This is one of those questions that keep popping up - how small should microservices be? I often find myself saying "it depends..". There is no good rule of thumb for this, but I will give some guidelines and questions you can ask yourself when in this situation to make a decision.
Modelling around a business domain
The goal is not to make your service as small as possible. Which is why "Micro service" is a bit misleading. It does not have much to do with size as you cannot "measure" if your service is too big (or small). You need to think of the size of your microservice as you do about the size of your codebase. A large codebase is not a sign that something is wrong. As Bill Gates is often quoted has having said: "Measuring software productivity by lines of code is like measuring progress on an airplane by how much it weighs.". Some weight is indeed necessary, but there is no reason to overdo it. Number of endpoints, dll's or lines of code is not a good measure for your microservice. You should not create a new service just because you have hit a 1000 lines of code for example.
To get started we look at the single responsibility principle. The single responsibility principle states that:
every module or class should have responsibility over a single part of the functionality provided by the software
It could be said that microservices should have a single responsibility. It may have the responsibility to keep track of customer data and do CRUD operations on this type of domain object. Sam Newman states that microservices should be "modelled around a business domain" in his Principles of microservices. Which is exactly the case when your microservice simply handles customer data. Applying the single responsibility pattern will get you far in this case. But this is also a highly simplification on everyday scenarios. But the overall idea here is to avoid having services that can do "everything".
High cohesion
So let us say that we have adhered to the single responsibility principle and split our services accordingly. They own their own business domain. Let us say that we have a customer and an address service. However in all the scenarios where we need customer data we also need address data. This is a bad design - as we now have twice the calls. We need to contact both our address and customer service every time. It may also be that changes to our customer service always will result in changes of our address service or vice versa. This is a design where things are too decoupled. Again we can use another principle from programming - high cohesion - "High cohesion means to keep similar and related things together, to couple or fuse parts which share content, functionality, reason or goal". Simply put: should not split that which belongs together.

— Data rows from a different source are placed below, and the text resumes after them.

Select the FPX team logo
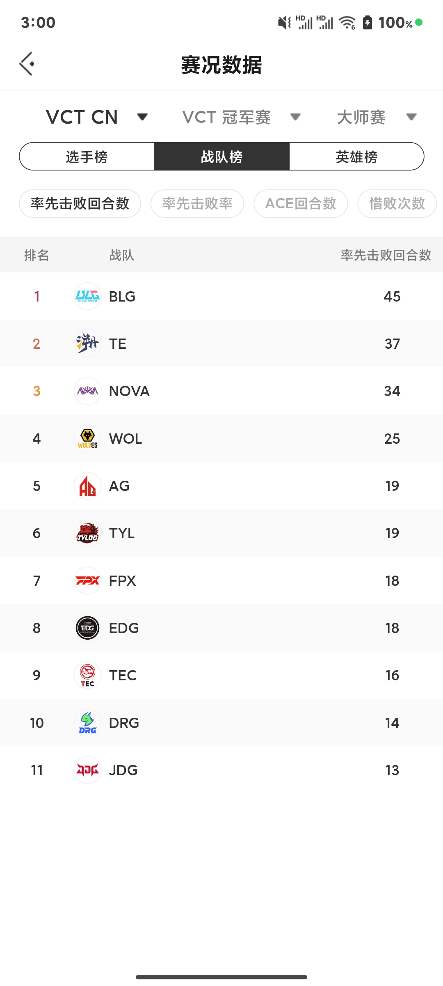This screenshot has height=986, width=443. coord(87,581)
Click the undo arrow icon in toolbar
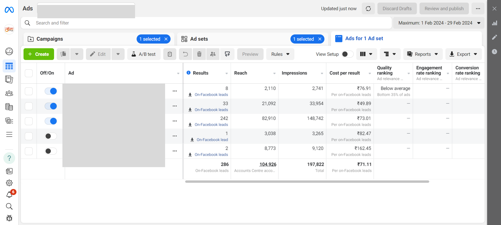501x225 pixels. (x=185, y=54)
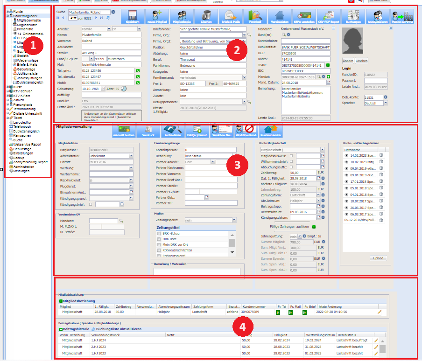Check the BRK-Schau newspaper checkbox
Image resolution: width=422 pixels, height=361 pixels.
pyautogui.click(x=159, y=233)
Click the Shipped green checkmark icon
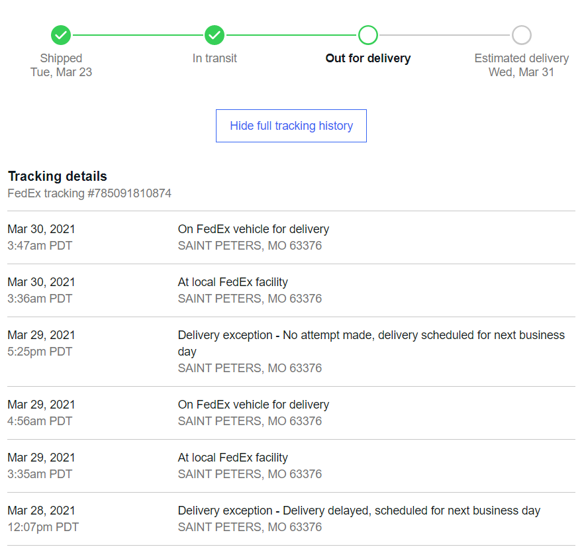The image size is (584, 547). (x=61, y=35)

However was the scenario that you rarely needed the address of a customer together with a customer. Then they probably should be split. Again I like to think in terms of whether a change to the customer service would create a change for the Address service.

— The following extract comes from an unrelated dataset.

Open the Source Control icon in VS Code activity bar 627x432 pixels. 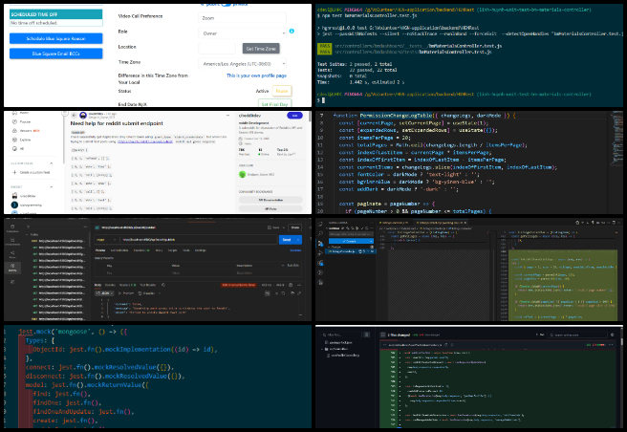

Continuing on high cohesion. I previously developed a set of services, where I had split the validation from a service into a separate service. So for example I had my Customer service which took care of the CRUD. But instead of sending data to this, a proxy service was called which validated the data. Which then would call the customer service if it was successful. This made no sense - it should be part of the Customer service domain to validate it's own data. The service was also only capable of validating customer objects, so it would never be used without the customer service. It made even less sense when every call had to check whether this customer had already been created. So the validation service needed to call the customer service to see if it was already there. The split made everything much more complex. Where the initial idea was to make the Customer service simpler, it made the whole flow more complex.
As some people like to say: Keep it simple stupid. Had the above been the case of a loadbalancing service it would have made more sense. The biggest mistake that I see is that developers often take layers of a domain and split that into multiple services. Such as the validation example above.
Summary
So here is my small checklist of questions for when to split services:
- What are the domain/responsibility of the services?

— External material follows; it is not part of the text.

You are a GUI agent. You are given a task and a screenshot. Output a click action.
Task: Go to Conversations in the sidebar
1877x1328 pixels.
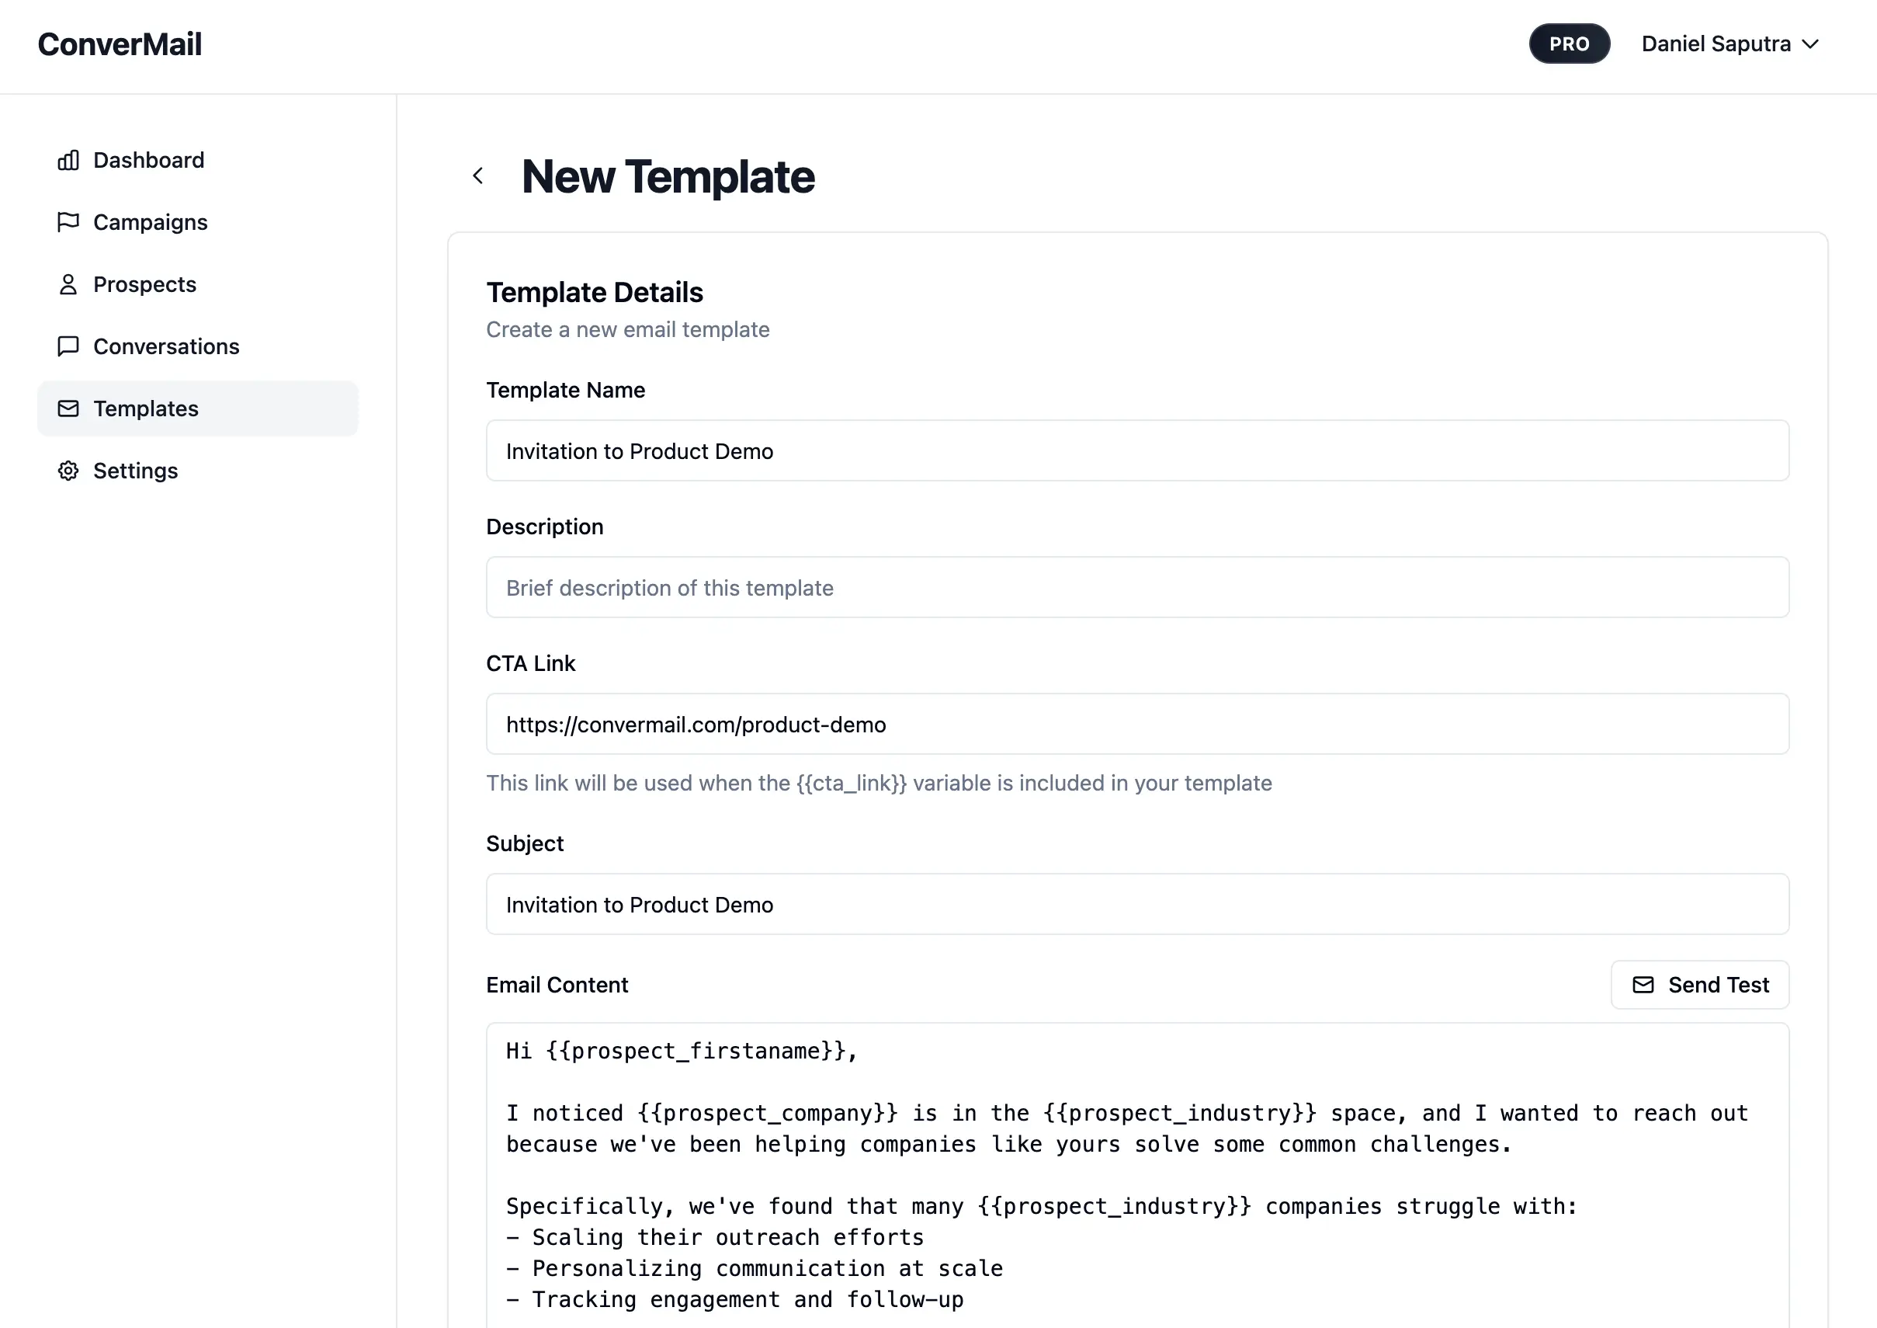point(166,347)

- What domain objects / interfaces will the services have?
- Will both the services always be used together?
- Will a change in one service always cause a change in the other?
Other reasons?
There may be other reasons to split your services than the ones tied to modeling it around a business domain. Take a look at this post by "Grygoriy Gonchar" for some other technical, team or security related reasons to split a service.
That is it
One of the hardest things when working with microservices is to split/cut them just right. It is almost the same exercise as writing code and trying to figure out what goes in which class. This often creates some discussions in development teams which is great.
Do you have a good case in your mind where you wonder if you should have split your service? or do you highly disagree with my post? Feel free to let me know in the comments below!
As a closing note: That it takes too long to create a new service is not a good reason not to split them. It should be fast to create a new service so developers do not hesitate to do this. "reusing" an old service for a new purpose is definitely a smell.